The DRC outbreak was over in early May. “CDC commends the DRC Ministry of Health and partners whose work helped bring this outbreak to an end,” said CDC Director Rochelle P. Walensky, MD, MPH, said at that time. “We are proud to have been part of the effort and remain committed to supporting the DRC’s efforts to assist outbreak survivors, prevent future outbreaks, and quickly detect and respond to any new cases of Ebola. Our hearts are with the families who lost loved ones due to this deadly disease.”

It is this knowledge that these outbreaks will continue that has motivated J&J to work with countries in Africa. “Recent and ongoing outbreaks in Africa underscore that the threat of Ebola is not going away, which is why we collaborated to develop a vaccine regimen capable of inducing long-term immunity against Ebola and are now working to ensure that it is accessible to people in need,” Stoffels stated.

Post Ebola Syndrome

For people who contract Ebola it can be traumatizing, and after surviving a bout with it, can have lingering symptoms remain.

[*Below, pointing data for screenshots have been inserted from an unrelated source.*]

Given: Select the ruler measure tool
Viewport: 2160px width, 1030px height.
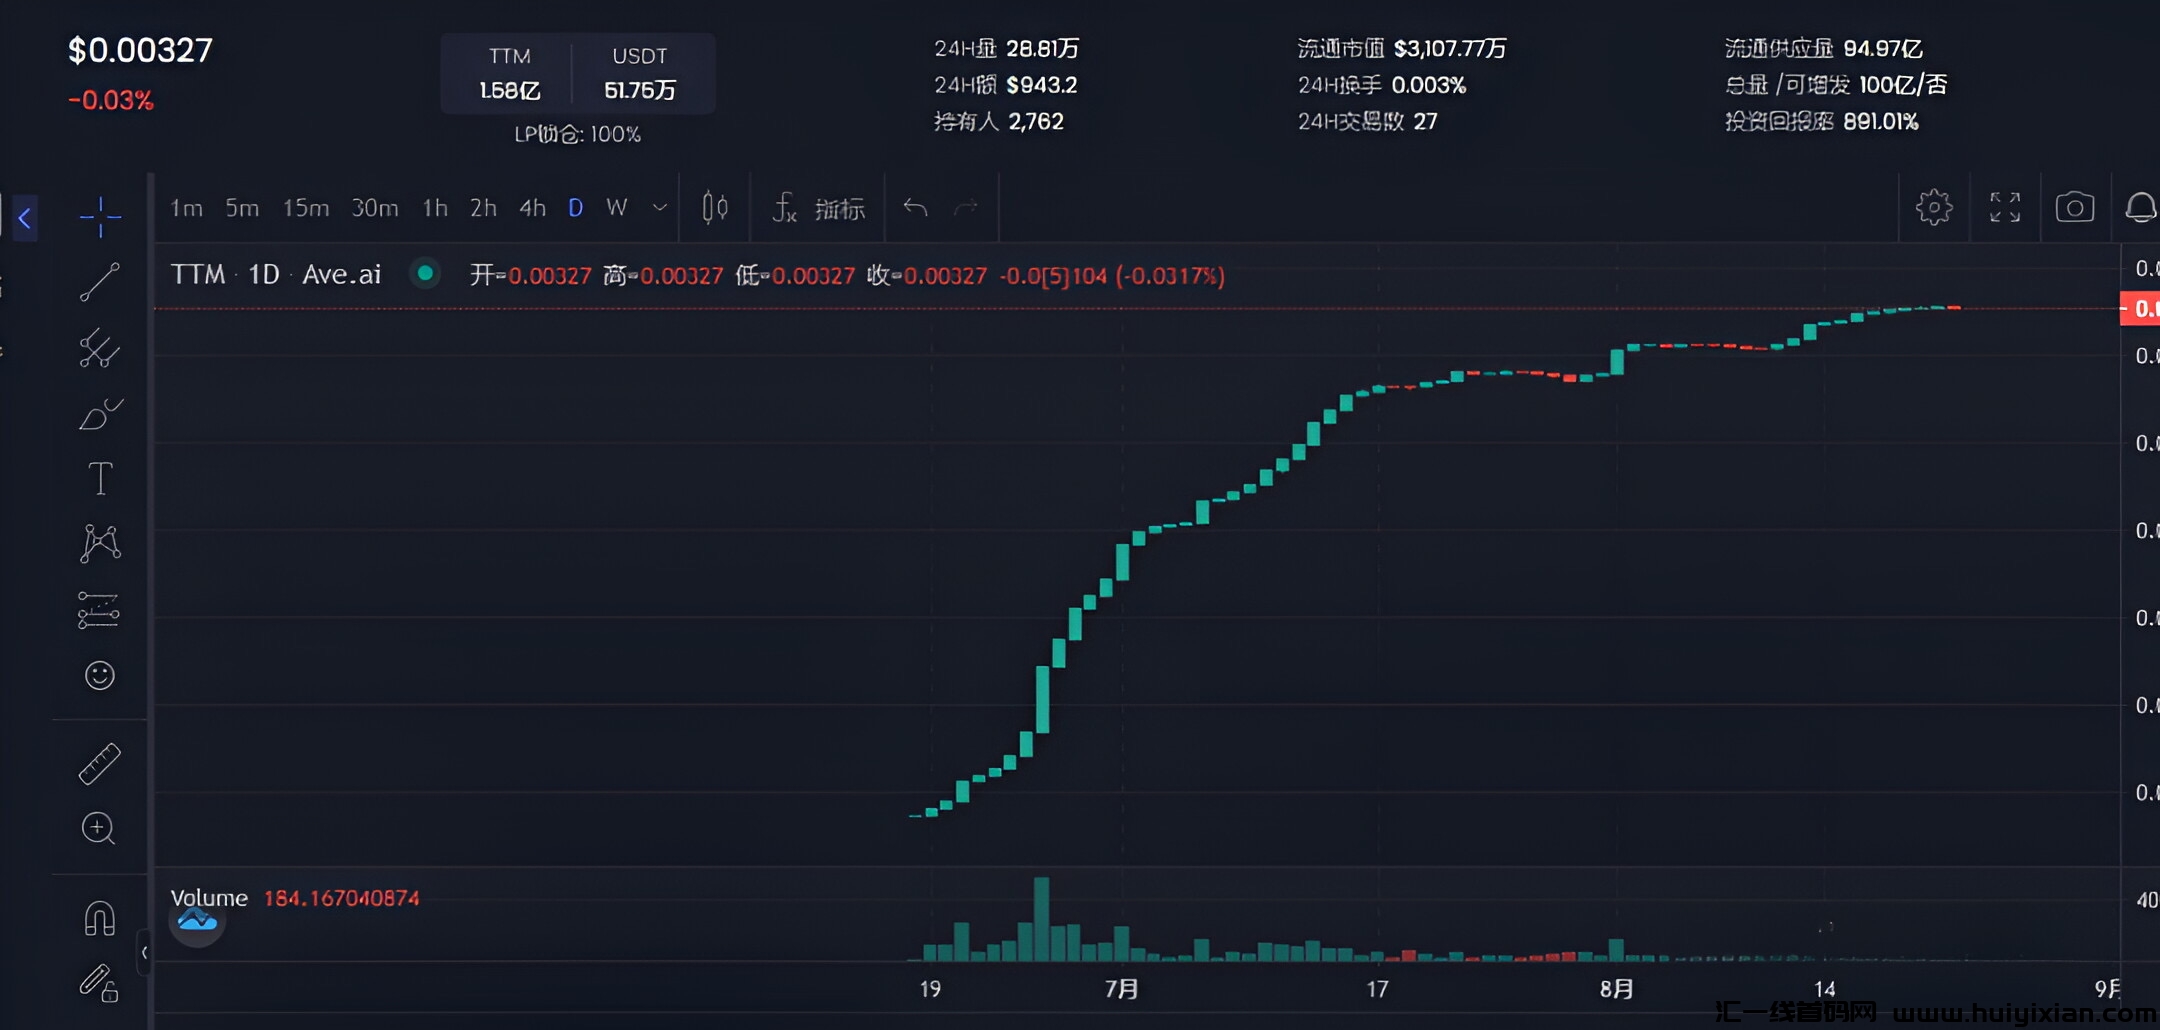Looking at the screenshot, I should (100, 763).
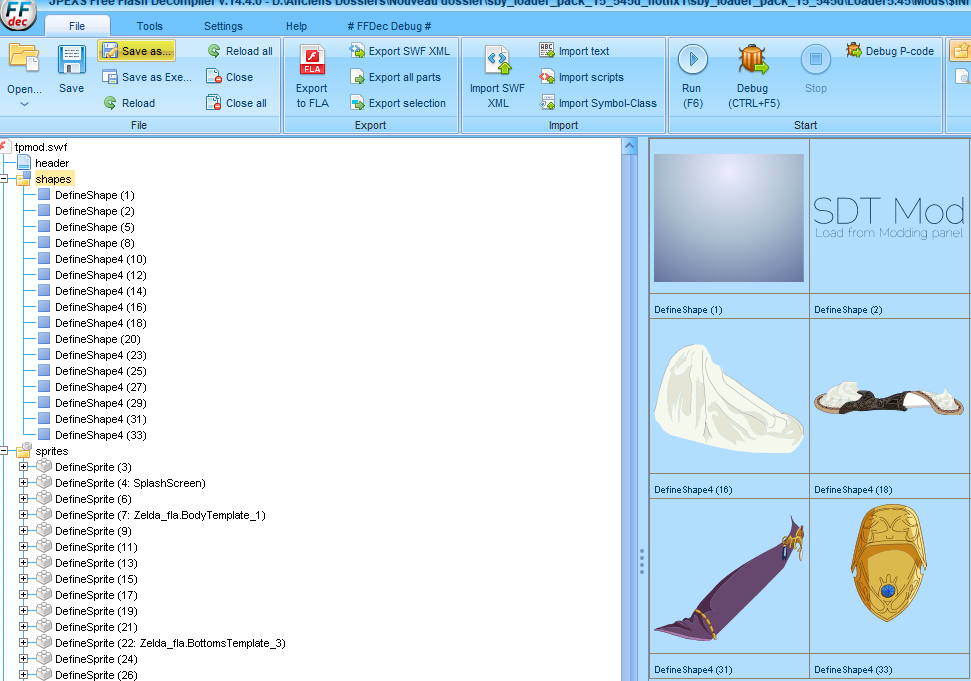Click the Save disk icon
Image resolution: width=971 pixels, height=681 pixels.
tap(71, 61)
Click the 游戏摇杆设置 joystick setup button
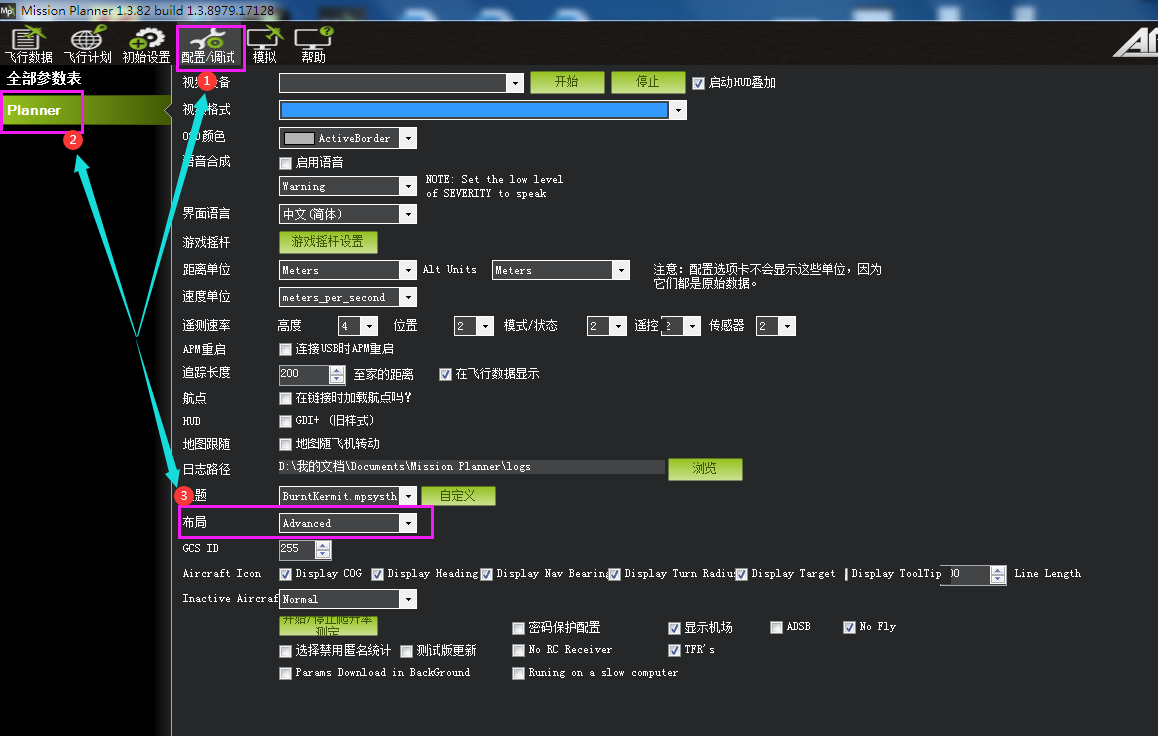The image size is (1158, 736). tap(327, 242)
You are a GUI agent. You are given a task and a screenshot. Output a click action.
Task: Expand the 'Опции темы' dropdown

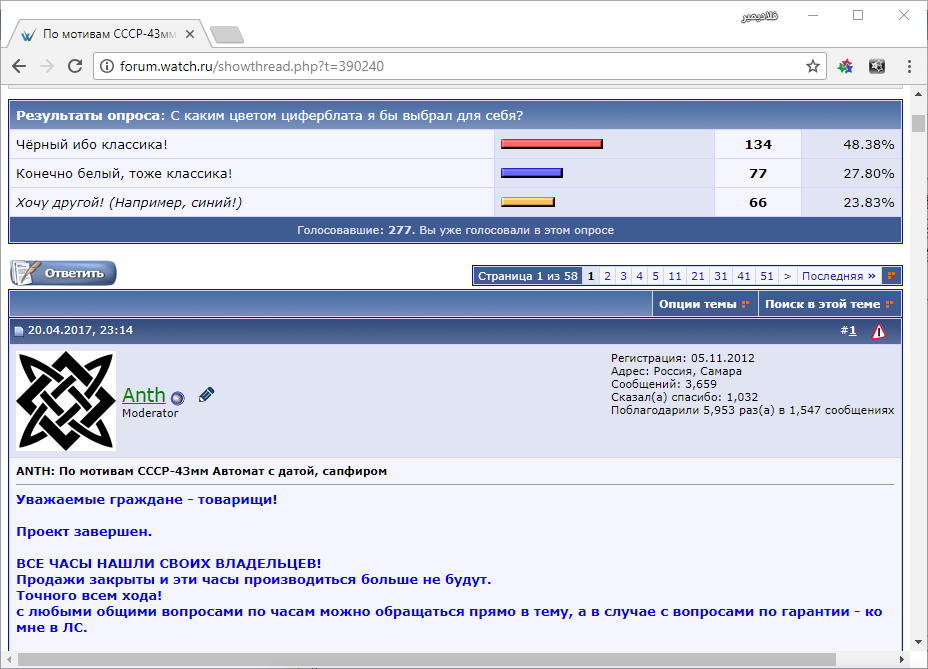[x=704, y=304]
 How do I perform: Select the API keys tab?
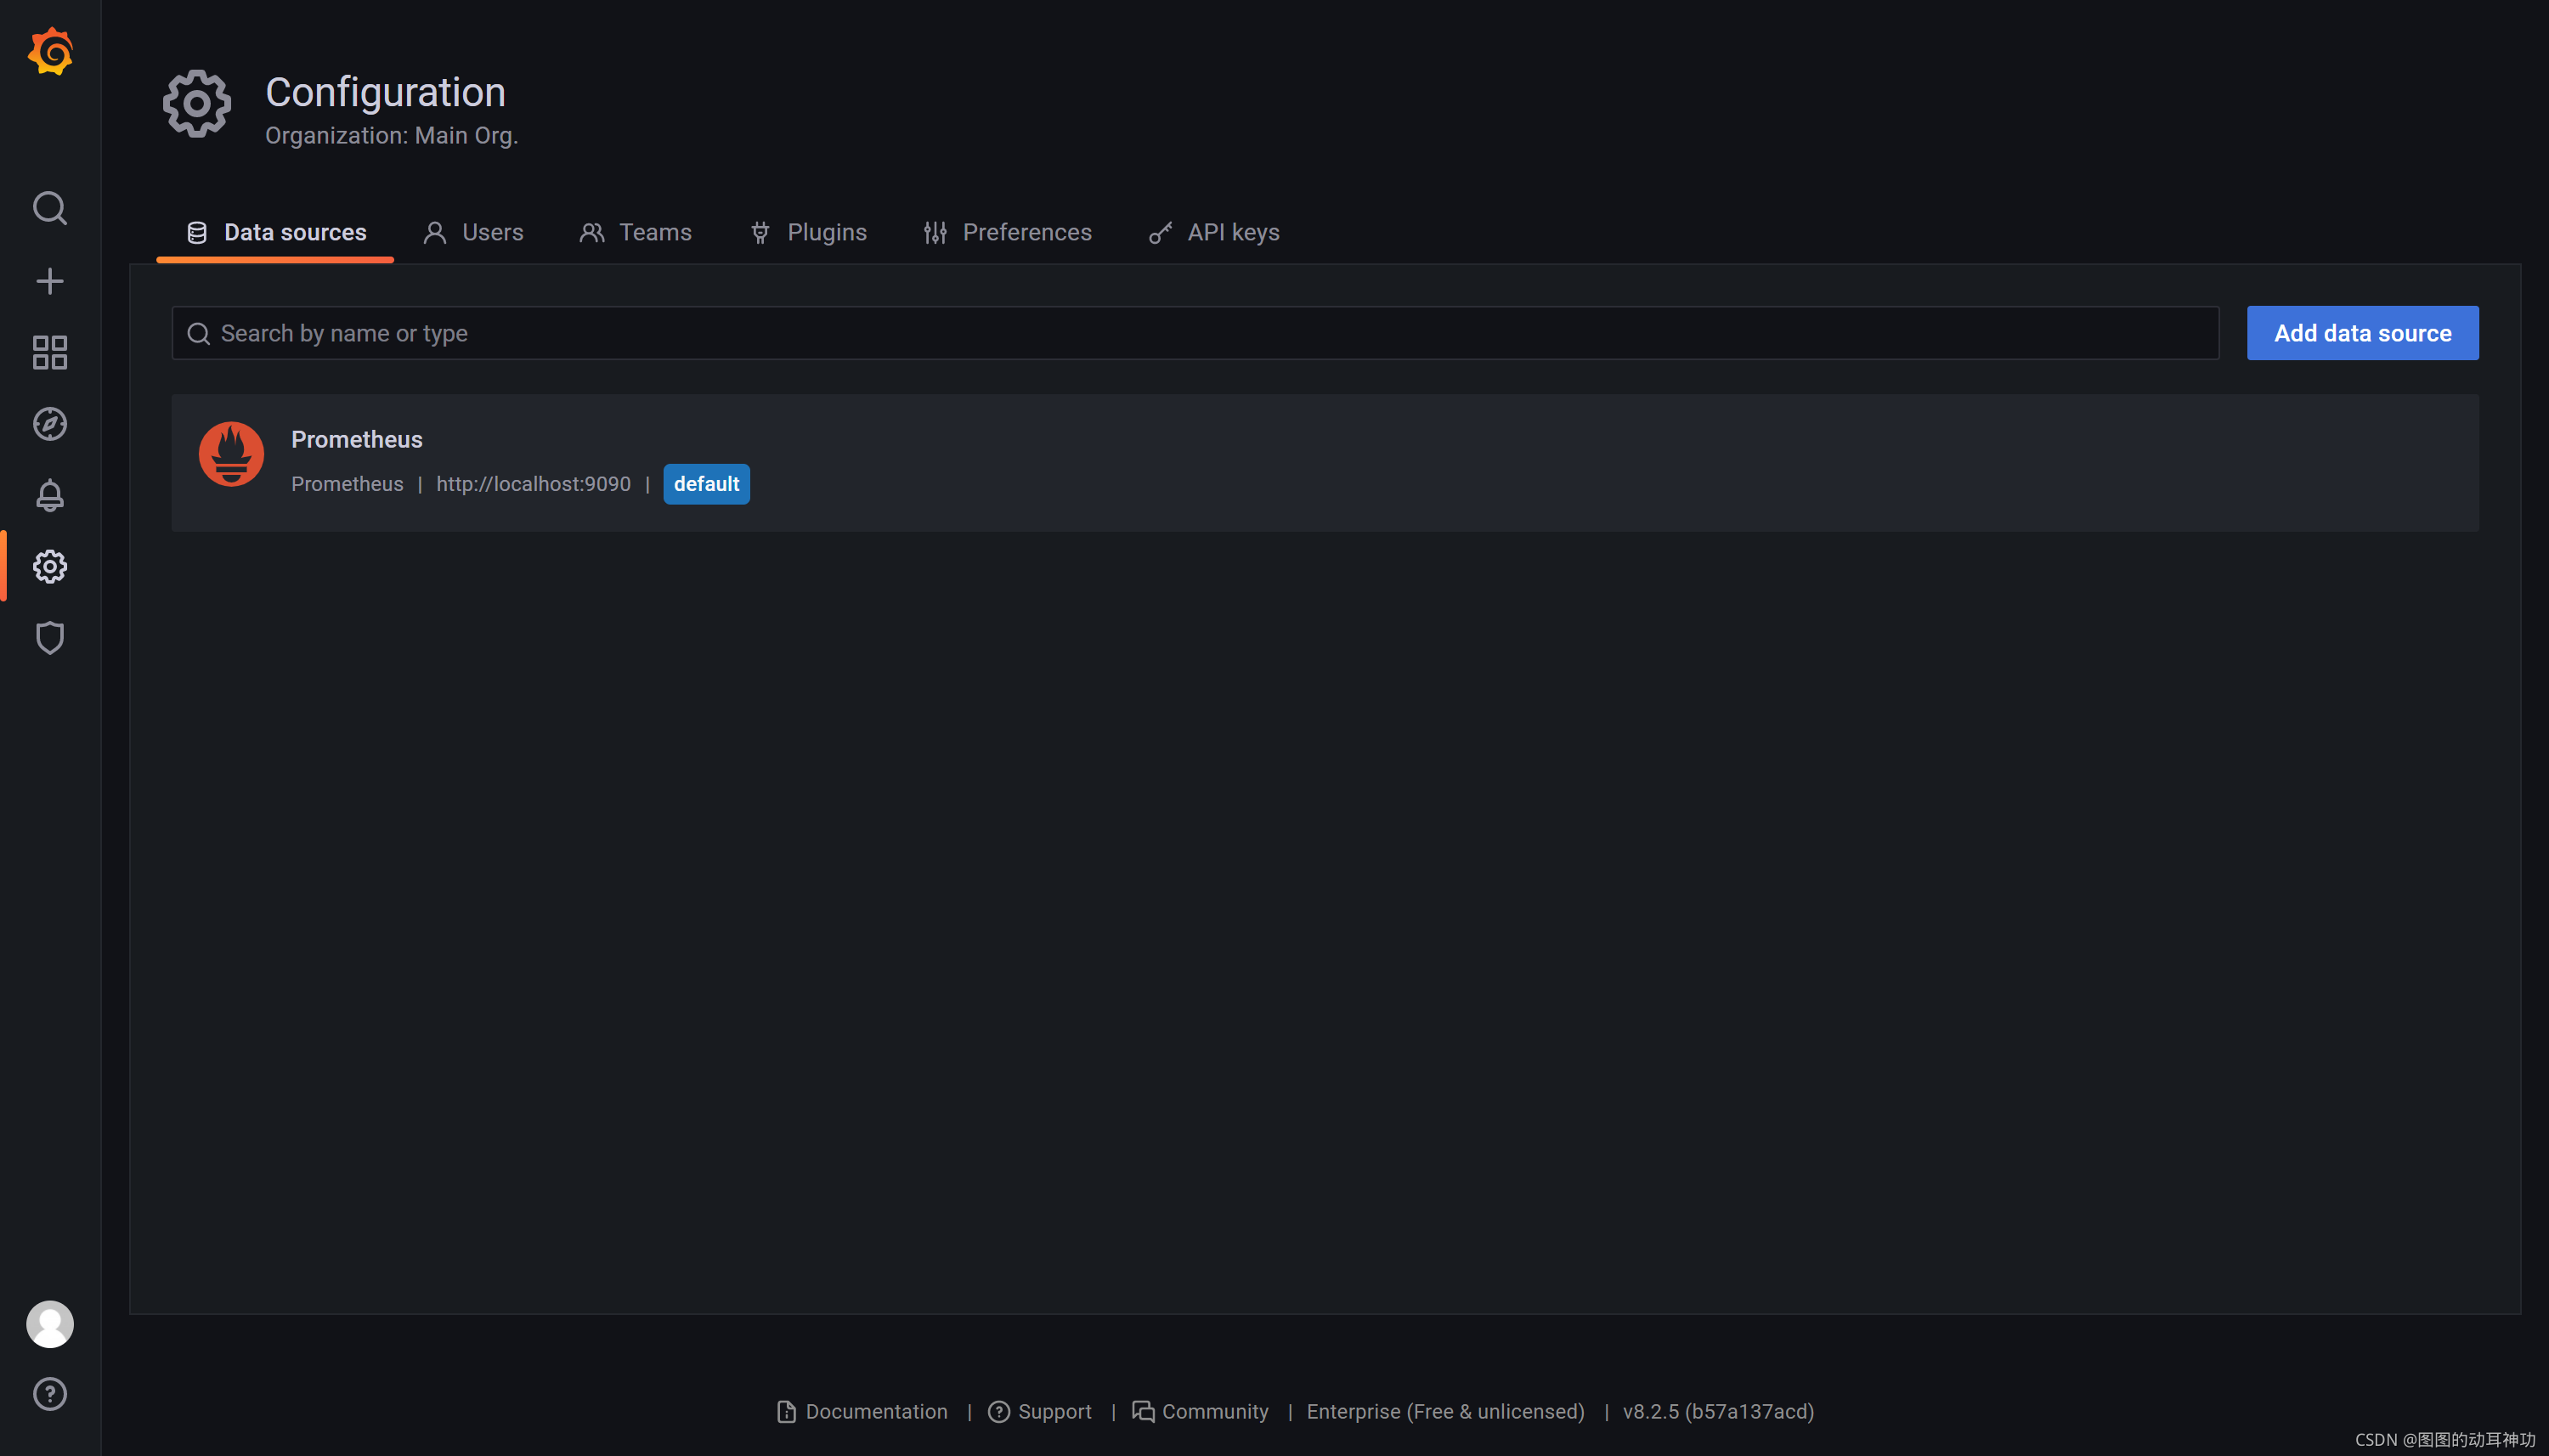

Specifically, Post-Ebola Syndrome happens to survivors of the infectious disease and it can come in a wide range of health issues including eye problems up to blindness, neurological issues, as well as muscular and joint pain.

It can be quite debilitating to the point of leaving people unable to work.

As such, investigators decided to understand the depth of the syndrome. In one study, they identified survivors in East Sierra Leone, and household contacts of survivors were identified by enrolled survivors. Both groups were administered a questionnaire assessing self-reported symptoms. Providers performed a physical exam. Investigators were looking for patterns within the wide variety of symptoms that Ebola survivors presented with and see if they fit known disease processes.

"Using multiple modalities of statistical analysis of reported symptoms and physical exam findings we found clusters of symptoms that occur together," Sarah Talia Himmelfarb, MD, resident in Internal Medicine and Pediatrics at Tulane University and a presenting author of the study told Contagion. "This work has significance for the thousands of Ebola survivors who emerged from the 2014-2016 epidemic in Western Africa. It also contributes a small but growing body of knowledge of post-viral sequelae."